La découverte d'un autre monde

Nadège Grosbois, 40 ans, a grandi en Lorraine. Séquano-Dionysienne depuis treize ans, elle s’est installée à Saint-Denis il y a cinq ans. Bardée de diplômes en design industriel, l’équivalent d’un bac + 9, obtenus à l’Ensaama et l’Ensci, cette scénographe de salons événementiels (comme le livre de jeunesse de Montreuil ou, en Guadeloupe, la biodiversité insulaire) s’est impliquée en politique récemment. 


« J’ai rencontré Virginie Le Torrec en arrivant à Saint-Denis et j’ai participé à des réunions qu’elle organisait. » D’Engrainage en Engrainage, c’est le nom des rencontres, Nadège Grosbois a rejoint EELV il y a quatre ans. « Tant qu’à faire de la politique, mieux vaut être dans celui qui veut changer la planète », explique-t-elle. Dans ce parti coincé entre le désir de nombreux militants locaux qui ne souhaitaient pas l’alliance avec le PS et l’accord départemental qui au contraire le scellait, celle qui est devenue vice-présidente à l’emploi et à l’économie a été choisie, puis élue. 

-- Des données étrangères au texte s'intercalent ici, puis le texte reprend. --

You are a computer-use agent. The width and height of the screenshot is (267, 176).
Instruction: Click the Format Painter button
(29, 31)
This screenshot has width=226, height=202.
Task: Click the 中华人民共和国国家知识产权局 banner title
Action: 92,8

Depuis, elle s’immerge dans des nouvelles fonctions qu’elle découvre. « Je vais continuer à faire mon métier, mais en y mettant un grand coup de frein. Je veux garder un pied dans la vie réelle, mais mon ambition est de m’investir à fond dans ma fonction, et faire mes preuves. » Pendant six ans au moins, l’une comme l’autre vont changer de dimension et découvrir le monde du pouvoir.